▶ _EXERCISE DATA_:
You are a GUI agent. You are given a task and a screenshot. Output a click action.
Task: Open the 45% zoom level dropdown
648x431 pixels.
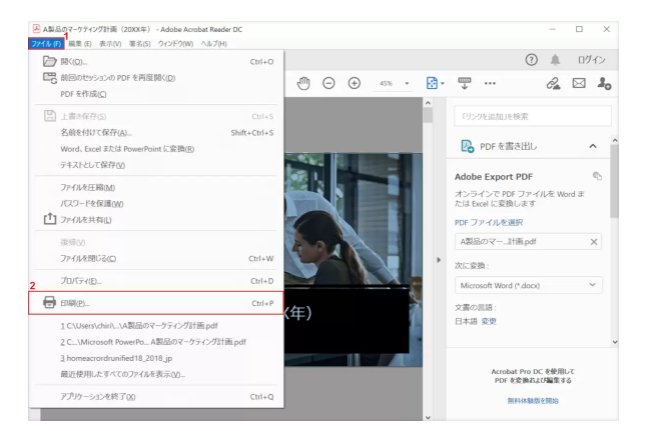click(393, 85)
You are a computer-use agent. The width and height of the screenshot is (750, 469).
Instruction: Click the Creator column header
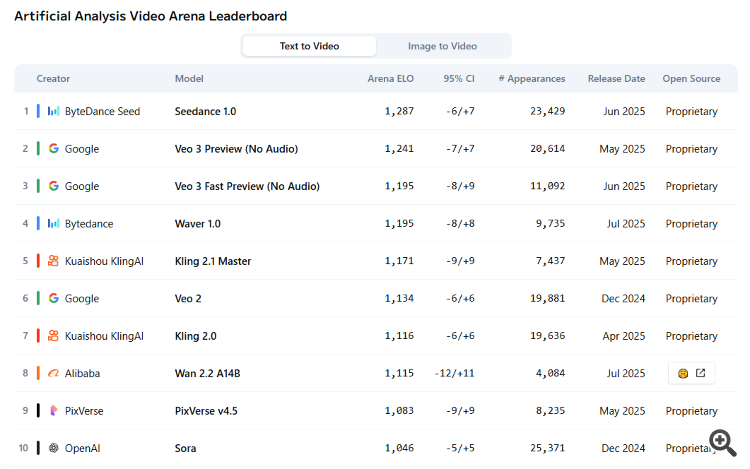tap(53, 78)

▶ _DO THIS_:
List each line of the records above that contains the string "screenshot", matching case, and copy each one in full.

▶ _ANSWER TO THE PROBLEM_:
You are a GUI agent. You are given a task and a screenshot. Output a click action.
You are a computer-use agent. The width and height of the screenshot is (750, 469).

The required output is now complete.